### Testo riportato

Giallo per una lettera di critiche al Papa, relative al Sinodo sulla famiglia, pubblicata sul blog del vaticanista Sandro Magister

CITTÀ DEL VATICANO.
Ora è acclarato. Esiste un’ala rigorista del Sinodo che non si fida dei suoi metodi di lavoro e che, in ultima analisi, non si fida di Francesco. Lo ritiene inadeguato a garantire la necessaria trasparenza dei lavori, come se egli stesso fosse succube di chi, l’ala progressista, lavorerebbe nell’ombra per tradire lo spirito del Vangelo e quindi spingere l’intera assise a concedere l’eucaristia ai divorziati-risposati insieme a tutta una serie di altre aperture giudicate pericolose. È evidente che questa ala non è disposta a stare ferma. E anzi, se necessario, si adopera con i media per creare scompiglio, pressare i padri sinodali, costringere tutti a tralasciare gli avvenimenti del Sinodo reale per dedicarsi invece a un Sinodo parallelo: «Cosa ci offrirà domani il Sinodo mediatico?», si è non a caso chiesto il sito d’informazione vicino alla Santa Sede “Il Sismografo”. Che si è risposto: «Non lo sappiamo e per ora dobbiamo solo attendere. Sappiamo sì, e come!, cosa ci ha offerto oggi e certamente si è trattato di uno spettacolo deprimente e imbarazzante». Parole che mostrano come in Vaticano, più che l’esistenza della lettera e la sua consegna al Papa, sia la pubblicazione di essa ad essere vista come un attacco al Papa, un tentativo di manipolare i lavori.
Uscendo ieri sera dall’aula sinodale molti padri erano sconcertati. Lo stesso cardinale Piacenza, che si è visto tirato in mezzo a sua insaputa assieme a Scola, Vingt-Trois, ed Erdö, si diceva allibito. Scola da parte sua chiariva come dentro il Sinodo reale i lavori procedessero in comunione di spirito, mentre Erdö, attraverso una nota del Consiglio delle Conferenze Episcopali Europee, smentiva di aver «visto né tantomeno firmato tale lettera».

### Consegna A
Rispondi a queste domande sul testo sul Sinodo sulla famiglia:
(i) Su quale blog è stata pubblicata la lettera di critiche al Papa?
(ii) Quale sito d'informazione vicino alla Santa Sede si è chiesto «Cosa ci offrirà domani il Sinodo mediatico?»?
(iii) Attraverso quale nota Erdö ha smentito di aver visto o firmato la lettera?
### Consegna B
Scrivi il seguito del testo sul Sinodo sulla famiglia, ripartendo dopo la sua ultima frase.

### Estratti del materiale

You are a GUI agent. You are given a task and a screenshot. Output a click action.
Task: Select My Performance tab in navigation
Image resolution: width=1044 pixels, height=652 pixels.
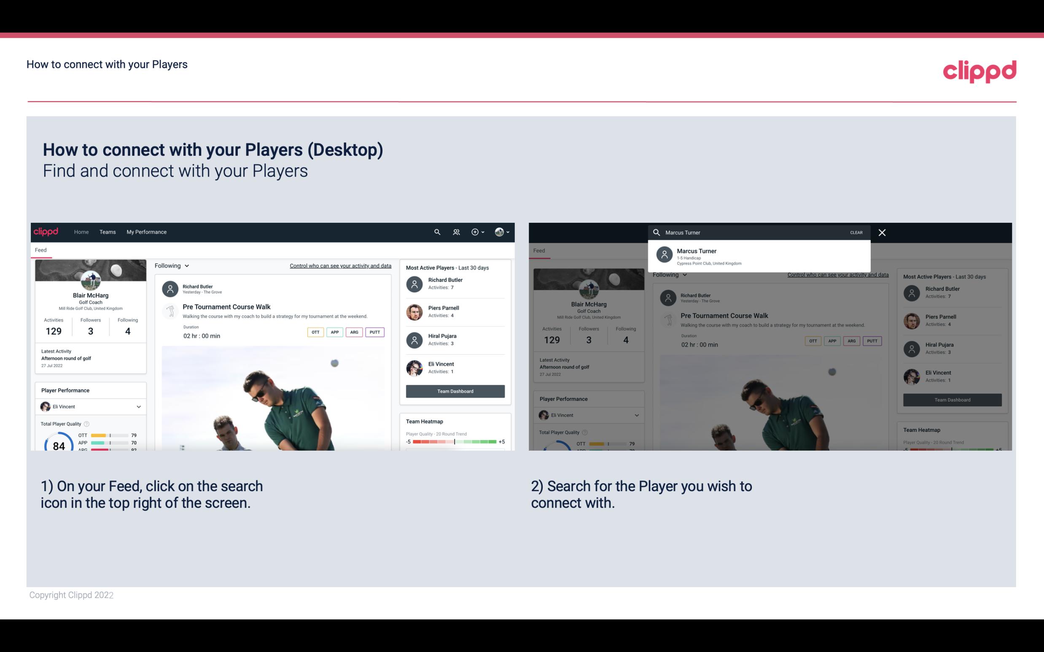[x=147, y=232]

* * *

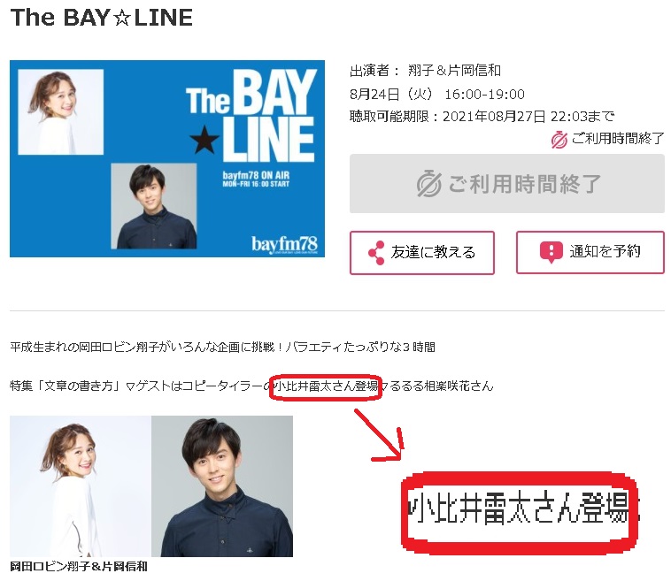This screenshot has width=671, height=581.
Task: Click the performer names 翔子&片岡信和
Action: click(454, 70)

---

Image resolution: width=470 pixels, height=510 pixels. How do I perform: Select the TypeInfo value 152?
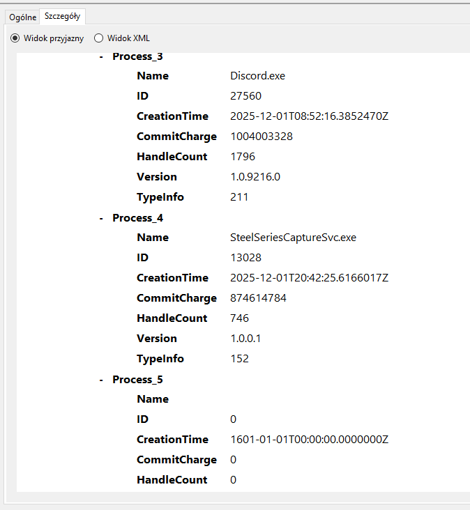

### Risposta A
(i) Sul blog del vaticanista Sandro Magister.
(ii) "Il Sismografo".
(iii) Attraverso una nota del Consiglio delle Conferenze Episcopali Europee.

### Risposta B
Chi ha consegnato la lettera al Papa una settimana fa è stato il cardinale australiano George Pell, prefetto per l’Economia. Pell ha smentito che il contenuto della lettera sia quello pubblicato da Magister (così anche il cardinale Napier), ma nello stesso tempo non ha negato di aver scritto al Papa una missiva inerente le procedure del Sinodo. Il porporato più volte ha spiegato che la disciplina che vieta la comunione ai divorziati risposati non si può cambiare. Insieme con lui, anche il cardinale tedesco Gerhard L. Müller, prefetto della congregazione per la dottrina della fede, che nelle scorse settimane ha detto che «si dovrebbe essere molto vigili e non dimenticare la lezione della storia della Chiesa », perché è sulla questione della presunta separazione tra dottrina e pastorale che si è articolata la rivoluzione protestante del 1517. Cioè uno scisma. Toni perentori, allarmati. Parole che mostrano un giudizio negativo nei confronti del mondo e delle sue sfide. In ultima analisi, è l’idea più volte esplicitata che la Chiesa ha nel mondo secolarizzato il suo nemico. Essa, la secolarizzazione, più che un’opportunità sulla quale lavorare, è un qualcosa da abbattere. Una posizione lontana da chi, anche nel Sinodo, ritiene che i due poli, cambiare tutto o non cambiare nulla, non sono un’opzione: perché in un mondo che cambia, la Chiesa deve trovare nuove vie, senza tradire sé stessa e senza rimanere paralizzata dalla paura.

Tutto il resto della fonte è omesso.